## HOW TO COMPLETE THIS TASK
Set down, please, exactly the lines below that run from the line with "The image size is (276, 199)." to the line with "Click the About", both lines included.

## PROVIDED MATERIAL
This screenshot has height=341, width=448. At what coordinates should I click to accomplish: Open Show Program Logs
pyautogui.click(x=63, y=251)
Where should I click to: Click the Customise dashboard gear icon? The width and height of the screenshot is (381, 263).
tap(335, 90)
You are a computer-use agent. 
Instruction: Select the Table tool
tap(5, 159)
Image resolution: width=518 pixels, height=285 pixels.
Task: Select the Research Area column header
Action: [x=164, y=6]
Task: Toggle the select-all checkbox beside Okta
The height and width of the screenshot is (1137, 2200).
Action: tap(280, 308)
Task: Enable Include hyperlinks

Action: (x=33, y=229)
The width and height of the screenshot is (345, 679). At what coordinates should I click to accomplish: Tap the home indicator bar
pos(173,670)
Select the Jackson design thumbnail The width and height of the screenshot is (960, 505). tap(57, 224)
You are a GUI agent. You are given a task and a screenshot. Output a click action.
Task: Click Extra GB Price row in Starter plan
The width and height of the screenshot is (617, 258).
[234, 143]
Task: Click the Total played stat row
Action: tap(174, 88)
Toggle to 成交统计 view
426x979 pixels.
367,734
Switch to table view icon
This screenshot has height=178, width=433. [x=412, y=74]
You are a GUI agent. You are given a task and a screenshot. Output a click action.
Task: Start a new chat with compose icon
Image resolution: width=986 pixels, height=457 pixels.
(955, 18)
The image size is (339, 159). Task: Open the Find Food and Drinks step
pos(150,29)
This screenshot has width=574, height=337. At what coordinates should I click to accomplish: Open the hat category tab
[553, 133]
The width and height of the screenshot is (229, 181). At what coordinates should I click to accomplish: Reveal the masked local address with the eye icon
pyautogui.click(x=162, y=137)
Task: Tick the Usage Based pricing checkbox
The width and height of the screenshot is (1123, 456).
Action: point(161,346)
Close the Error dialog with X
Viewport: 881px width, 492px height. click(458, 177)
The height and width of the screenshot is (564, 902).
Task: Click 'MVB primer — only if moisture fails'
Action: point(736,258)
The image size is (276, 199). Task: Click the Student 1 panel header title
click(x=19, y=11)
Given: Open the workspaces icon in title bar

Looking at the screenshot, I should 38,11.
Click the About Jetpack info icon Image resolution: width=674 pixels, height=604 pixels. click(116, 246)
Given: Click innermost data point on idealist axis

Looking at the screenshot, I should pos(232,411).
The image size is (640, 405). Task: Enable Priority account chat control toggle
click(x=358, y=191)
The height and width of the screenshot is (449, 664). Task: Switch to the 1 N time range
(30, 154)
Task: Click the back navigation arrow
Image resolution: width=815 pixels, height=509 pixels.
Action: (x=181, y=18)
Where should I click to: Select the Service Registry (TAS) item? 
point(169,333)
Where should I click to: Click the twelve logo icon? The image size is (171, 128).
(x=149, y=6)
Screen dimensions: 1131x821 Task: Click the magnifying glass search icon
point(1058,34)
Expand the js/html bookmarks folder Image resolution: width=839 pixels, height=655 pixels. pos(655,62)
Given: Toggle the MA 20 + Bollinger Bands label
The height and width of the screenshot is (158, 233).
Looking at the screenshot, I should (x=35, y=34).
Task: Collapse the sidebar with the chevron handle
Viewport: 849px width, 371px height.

## EXPECTED ANSWER
The image size is (276, 199). Task: Click the Student 1 panel header title
click(x=19, y=11)
Given: Open the workspaces icon in title bar

Looking at the screenshot, I should 38,11.
Click the About Jetpack info icon Image resolution: width=674 pixels, height=604 pixels. click(116, 246)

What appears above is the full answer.